Assigned task: Reproduce exactly the lines below from the one containing "Copy the ngrok.yml config snippet icon" through the one containing "additional sources count", including both, and nothing else.

[Source records]
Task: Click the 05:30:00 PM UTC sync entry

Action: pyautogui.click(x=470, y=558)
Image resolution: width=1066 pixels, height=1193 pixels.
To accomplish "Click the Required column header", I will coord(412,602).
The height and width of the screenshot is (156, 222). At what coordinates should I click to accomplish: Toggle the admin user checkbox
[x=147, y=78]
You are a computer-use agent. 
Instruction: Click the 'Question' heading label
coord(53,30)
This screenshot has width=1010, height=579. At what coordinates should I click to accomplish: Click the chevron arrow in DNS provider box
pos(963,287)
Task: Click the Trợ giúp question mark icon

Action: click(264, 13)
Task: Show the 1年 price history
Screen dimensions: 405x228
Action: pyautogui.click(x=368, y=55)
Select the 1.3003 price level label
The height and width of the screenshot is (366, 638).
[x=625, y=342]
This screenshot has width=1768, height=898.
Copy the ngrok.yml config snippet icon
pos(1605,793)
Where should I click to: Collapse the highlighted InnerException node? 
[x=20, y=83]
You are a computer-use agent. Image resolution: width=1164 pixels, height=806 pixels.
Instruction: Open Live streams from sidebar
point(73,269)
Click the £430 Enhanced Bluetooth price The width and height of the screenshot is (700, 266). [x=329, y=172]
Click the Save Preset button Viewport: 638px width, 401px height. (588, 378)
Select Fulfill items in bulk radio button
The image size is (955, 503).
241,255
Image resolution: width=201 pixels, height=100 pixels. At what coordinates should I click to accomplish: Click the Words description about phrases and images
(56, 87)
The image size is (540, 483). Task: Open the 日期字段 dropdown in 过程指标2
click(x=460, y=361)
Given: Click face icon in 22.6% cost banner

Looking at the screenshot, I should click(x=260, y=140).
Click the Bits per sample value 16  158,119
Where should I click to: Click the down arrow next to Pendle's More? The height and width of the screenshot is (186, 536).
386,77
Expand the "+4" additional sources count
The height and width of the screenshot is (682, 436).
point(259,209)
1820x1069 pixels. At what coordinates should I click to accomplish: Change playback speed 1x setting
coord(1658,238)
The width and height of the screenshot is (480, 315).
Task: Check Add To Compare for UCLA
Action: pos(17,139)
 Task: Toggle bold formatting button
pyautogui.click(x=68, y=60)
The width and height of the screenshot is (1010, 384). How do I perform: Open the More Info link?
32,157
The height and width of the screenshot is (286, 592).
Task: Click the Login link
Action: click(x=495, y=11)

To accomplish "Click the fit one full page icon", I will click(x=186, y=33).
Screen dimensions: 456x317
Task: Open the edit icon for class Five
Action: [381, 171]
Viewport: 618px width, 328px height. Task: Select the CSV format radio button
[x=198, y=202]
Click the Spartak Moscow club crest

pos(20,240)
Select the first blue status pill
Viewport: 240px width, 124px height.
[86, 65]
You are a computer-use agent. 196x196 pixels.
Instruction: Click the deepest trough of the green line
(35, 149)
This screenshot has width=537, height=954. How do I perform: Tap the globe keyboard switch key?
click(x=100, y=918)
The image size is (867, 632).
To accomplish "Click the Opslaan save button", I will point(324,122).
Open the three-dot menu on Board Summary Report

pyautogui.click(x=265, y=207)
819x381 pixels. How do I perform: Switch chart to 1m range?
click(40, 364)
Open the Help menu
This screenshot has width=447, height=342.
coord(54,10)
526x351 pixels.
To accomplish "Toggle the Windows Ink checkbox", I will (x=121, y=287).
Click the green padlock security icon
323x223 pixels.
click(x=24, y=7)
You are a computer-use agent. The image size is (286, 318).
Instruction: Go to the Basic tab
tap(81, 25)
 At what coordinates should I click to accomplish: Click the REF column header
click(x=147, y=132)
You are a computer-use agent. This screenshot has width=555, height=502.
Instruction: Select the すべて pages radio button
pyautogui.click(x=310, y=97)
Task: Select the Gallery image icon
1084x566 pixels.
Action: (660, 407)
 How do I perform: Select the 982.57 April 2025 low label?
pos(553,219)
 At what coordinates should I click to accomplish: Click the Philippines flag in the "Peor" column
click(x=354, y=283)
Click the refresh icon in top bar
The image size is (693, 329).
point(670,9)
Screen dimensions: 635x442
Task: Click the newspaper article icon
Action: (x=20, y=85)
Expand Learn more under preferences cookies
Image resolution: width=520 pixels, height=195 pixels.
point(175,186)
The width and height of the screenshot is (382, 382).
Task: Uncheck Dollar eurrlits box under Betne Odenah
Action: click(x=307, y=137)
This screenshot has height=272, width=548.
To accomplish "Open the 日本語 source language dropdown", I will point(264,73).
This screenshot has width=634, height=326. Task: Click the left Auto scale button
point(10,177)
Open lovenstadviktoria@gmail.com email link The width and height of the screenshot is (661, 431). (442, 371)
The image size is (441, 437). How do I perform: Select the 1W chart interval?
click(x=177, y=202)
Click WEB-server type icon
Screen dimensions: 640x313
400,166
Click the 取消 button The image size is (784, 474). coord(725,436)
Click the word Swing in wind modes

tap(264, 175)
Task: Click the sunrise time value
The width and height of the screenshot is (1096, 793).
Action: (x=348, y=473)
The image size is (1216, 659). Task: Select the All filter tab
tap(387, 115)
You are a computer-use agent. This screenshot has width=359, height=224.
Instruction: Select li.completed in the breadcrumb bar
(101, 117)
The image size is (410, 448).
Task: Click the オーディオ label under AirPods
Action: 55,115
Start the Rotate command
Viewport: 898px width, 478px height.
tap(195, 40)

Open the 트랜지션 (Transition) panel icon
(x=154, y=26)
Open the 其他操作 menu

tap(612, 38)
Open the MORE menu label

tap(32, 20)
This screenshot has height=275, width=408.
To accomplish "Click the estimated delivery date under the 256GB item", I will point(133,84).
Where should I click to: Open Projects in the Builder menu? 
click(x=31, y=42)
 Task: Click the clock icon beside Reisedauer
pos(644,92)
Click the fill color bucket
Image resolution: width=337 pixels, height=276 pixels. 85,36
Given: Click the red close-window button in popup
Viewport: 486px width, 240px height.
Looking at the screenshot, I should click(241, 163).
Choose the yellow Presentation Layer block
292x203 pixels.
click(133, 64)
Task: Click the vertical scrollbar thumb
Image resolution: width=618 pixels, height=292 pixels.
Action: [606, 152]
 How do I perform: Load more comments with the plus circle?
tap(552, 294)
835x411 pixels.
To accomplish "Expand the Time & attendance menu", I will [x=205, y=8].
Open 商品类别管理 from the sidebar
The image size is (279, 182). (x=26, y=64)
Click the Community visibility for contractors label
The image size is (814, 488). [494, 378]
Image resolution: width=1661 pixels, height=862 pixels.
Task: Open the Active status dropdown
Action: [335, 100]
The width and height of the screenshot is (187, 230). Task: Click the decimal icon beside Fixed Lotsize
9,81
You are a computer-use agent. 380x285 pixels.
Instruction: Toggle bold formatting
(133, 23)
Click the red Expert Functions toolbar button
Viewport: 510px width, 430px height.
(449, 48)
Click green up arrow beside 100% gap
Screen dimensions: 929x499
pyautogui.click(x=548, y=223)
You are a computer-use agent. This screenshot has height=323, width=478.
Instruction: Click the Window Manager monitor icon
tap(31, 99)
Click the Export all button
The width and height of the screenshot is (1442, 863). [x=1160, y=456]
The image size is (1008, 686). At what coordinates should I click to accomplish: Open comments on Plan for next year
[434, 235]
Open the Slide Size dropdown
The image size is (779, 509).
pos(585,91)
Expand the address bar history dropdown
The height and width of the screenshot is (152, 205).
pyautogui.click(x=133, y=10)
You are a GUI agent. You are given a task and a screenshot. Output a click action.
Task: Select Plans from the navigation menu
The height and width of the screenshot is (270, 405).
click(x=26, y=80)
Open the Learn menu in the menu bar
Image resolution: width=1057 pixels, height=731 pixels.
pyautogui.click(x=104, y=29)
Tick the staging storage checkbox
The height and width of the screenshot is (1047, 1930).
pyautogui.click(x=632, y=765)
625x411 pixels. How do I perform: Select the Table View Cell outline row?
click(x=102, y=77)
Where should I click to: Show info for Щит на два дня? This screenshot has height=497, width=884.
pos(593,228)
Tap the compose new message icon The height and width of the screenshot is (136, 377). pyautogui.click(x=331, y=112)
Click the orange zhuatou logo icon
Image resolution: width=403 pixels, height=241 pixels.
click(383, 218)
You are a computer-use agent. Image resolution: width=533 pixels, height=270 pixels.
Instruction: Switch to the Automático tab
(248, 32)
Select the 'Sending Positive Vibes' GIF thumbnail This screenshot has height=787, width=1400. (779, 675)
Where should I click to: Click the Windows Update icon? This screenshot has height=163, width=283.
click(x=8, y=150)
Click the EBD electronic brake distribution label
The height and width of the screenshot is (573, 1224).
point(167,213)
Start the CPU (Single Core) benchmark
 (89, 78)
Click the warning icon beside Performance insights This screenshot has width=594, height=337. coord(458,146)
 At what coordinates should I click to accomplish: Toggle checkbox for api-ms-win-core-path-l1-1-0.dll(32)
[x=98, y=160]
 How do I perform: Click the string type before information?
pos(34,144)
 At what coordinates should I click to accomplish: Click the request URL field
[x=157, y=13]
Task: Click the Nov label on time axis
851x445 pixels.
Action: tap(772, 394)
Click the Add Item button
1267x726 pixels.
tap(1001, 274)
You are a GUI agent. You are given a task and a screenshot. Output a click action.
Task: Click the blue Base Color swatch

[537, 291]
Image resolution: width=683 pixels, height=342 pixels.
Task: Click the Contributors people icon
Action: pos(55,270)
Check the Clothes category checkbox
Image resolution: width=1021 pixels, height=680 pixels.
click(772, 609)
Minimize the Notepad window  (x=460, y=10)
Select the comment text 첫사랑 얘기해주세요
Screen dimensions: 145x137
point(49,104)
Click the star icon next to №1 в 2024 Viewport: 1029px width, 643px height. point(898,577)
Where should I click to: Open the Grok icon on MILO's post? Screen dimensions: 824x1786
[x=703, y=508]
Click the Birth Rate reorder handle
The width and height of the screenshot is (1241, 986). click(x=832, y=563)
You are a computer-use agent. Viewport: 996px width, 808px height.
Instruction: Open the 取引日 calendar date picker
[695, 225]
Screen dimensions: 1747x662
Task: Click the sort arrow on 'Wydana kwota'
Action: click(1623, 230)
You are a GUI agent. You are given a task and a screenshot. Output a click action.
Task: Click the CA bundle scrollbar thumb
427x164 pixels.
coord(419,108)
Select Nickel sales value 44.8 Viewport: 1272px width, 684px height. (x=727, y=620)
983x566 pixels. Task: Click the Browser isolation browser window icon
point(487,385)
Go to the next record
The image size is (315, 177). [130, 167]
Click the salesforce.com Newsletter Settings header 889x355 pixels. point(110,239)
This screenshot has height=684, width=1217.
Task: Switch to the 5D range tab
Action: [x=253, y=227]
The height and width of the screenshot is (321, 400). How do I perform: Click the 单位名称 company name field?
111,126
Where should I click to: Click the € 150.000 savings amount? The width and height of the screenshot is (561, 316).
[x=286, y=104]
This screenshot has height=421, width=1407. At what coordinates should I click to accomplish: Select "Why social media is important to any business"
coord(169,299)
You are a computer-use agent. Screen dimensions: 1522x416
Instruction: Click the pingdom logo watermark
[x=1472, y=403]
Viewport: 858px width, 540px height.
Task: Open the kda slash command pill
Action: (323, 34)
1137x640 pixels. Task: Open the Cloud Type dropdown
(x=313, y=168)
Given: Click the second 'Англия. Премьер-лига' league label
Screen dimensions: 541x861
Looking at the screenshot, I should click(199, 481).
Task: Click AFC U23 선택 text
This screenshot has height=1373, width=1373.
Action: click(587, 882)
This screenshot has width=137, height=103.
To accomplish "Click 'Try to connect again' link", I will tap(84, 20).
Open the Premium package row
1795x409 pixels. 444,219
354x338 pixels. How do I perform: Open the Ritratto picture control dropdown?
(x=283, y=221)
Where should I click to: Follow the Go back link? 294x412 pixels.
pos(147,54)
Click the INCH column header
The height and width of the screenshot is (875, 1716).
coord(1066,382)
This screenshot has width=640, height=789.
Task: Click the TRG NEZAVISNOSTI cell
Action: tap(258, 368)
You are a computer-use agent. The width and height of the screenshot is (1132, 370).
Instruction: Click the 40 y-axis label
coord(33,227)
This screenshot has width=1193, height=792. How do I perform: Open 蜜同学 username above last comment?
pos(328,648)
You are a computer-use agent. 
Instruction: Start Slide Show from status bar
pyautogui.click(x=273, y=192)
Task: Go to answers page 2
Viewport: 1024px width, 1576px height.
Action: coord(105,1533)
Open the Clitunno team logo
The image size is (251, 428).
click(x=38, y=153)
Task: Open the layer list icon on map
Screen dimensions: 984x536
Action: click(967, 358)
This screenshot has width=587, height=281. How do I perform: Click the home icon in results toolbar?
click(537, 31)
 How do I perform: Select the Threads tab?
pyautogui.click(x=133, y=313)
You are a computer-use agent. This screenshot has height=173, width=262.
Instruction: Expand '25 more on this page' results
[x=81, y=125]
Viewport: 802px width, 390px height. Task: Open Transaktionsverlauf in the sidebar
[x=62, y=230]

Exercise answer:
Copy the ngrok.yml config snippet icon
pos(1605,793)
Where should I click to: Collapse the highlighted InnerException node? 
[x=20, y=83]
You are a computer-use agent. Image resolution: width=1164 pixels, height=806 pixels.
Instruction: Open Live streams from sidebar
point(73,269)
Click the £430 Enhanced Bluetooth price The width and height of the screenshot is (700, 266). [x=329, y=172]
Click the Save Preset button Viewport: 638px width, 401px height. (588, 378)
Select Fulfill items in bulk radio button
The image size is (955, 503).
241,255
Image resolution: width=201 pixels, height=100 pixels. At what coordinates should I click to accomplish: Click the Words description about phrases and images
(56, 87)
The image size is (540, 483). Task: Open the 日期字段 dropdown in 过程指标2
click(x=460, y=361)
Given: Click face icon in 22.6% cost banner

Looking at the screenshot, I should click(x=260, y=140).
Click the Bits per sample value 16  158,119
Where should I click to: Click the down arrow next to Pendle's More? The height and width of the screenshot is (186, 536).
386,77
Expand the "+4" additional sources count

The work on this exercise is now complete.